Archive for Ben Schwartz

Human Errol

Posted in FILM with tags , , , , , , , , , on August 22, 2021 by dcairns

Rudy Giuliani must have a door like this.

Source: COUNSELITIS.

I got very interested in seeing the short films Al Boasberg wrote and directed for Leon Errol after reading about them in Ben Schwartz’s great profile of the gagman. Boasberg has a prominent credit on THE GENERAL, which he had minimal involvement in, and no credit on A NIGHT AT THE OPERA, where he contributed a heck of a lot, including the celebrated stateroom scene. He also helped shape the careers and personae of the Three Stooges, Jack Benny, Burns & Allen… he was a man with a tremendous dedication to the gag.

Well, a whole slew of Leon Errols have turned up on the YouTube and I consider them worth watching. Included are the Boasberg sub-slew. Here’s one: everybody watch it!

The first section of the movie is a drunk routine, not particularly clever but funny as well as exhausting/infuriating — there’s an art to making something go on for so long the audience is climbing the walls.

The second half, however, is a fantastically sustained stretch of surrealist nightmare-comedy.

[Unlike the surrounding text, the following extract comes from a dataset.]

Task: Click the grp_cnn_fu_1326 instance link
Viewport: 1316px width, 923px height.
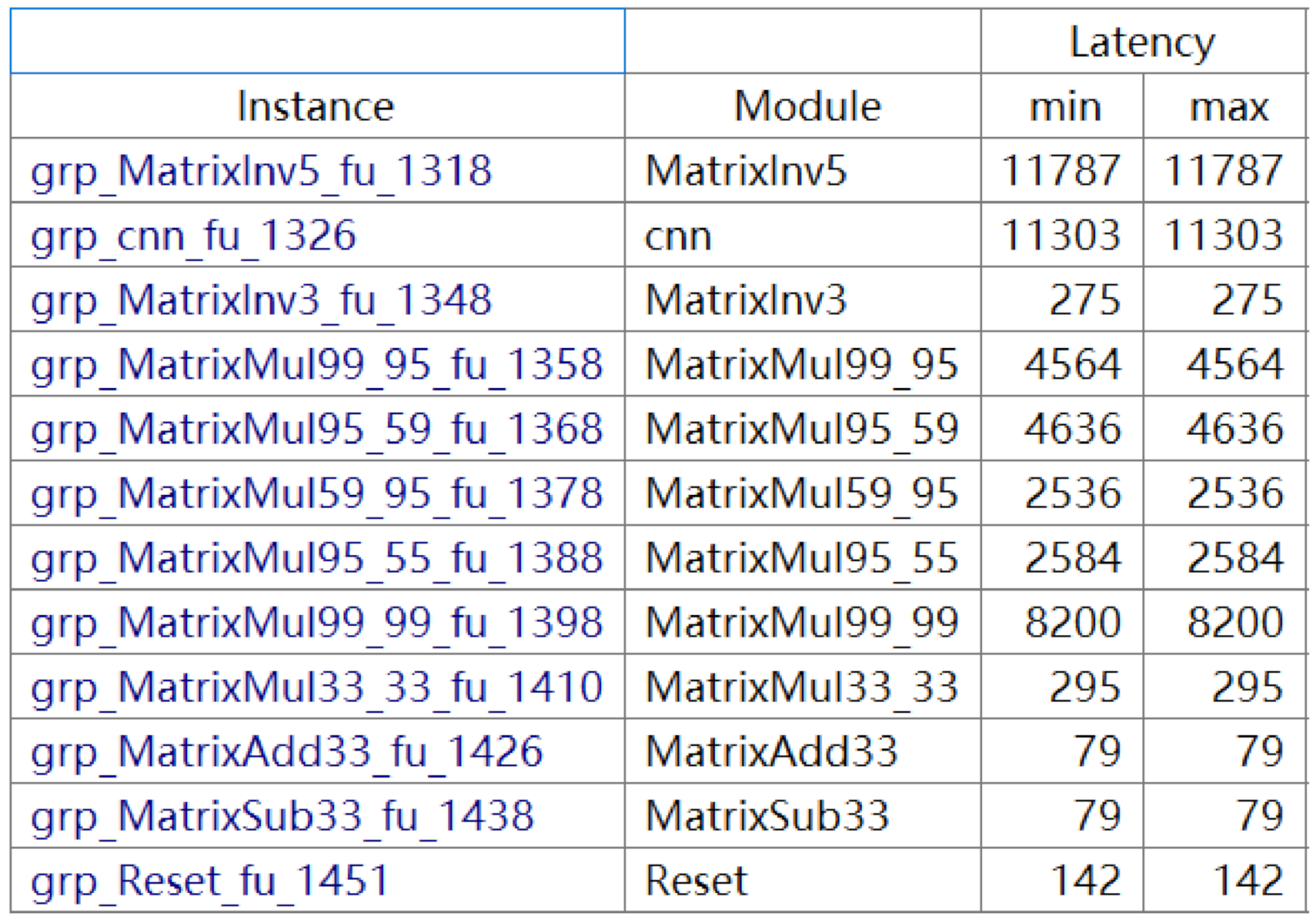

Boasberg himself appears as the iceman. He looks incredibly unhealthy. This is the man who installed a sink by his bed so he wouldn’t have to get up to get a glass of water.

I particularly like the notion of supplying soup through the gas mains. A good idea whose time has come.

Personally I think more of a straight-man perf from L.E. would help, there are arguably too many kinds of silliness going on at once — when Errol finds himself participating in the madness, it could be played as a man in a dream, getting swept along, rather than a comedian making funnies. But still, this could make a great companion to UN CHIEN ANDALOU and TOMATO IS ANOTHER DAY.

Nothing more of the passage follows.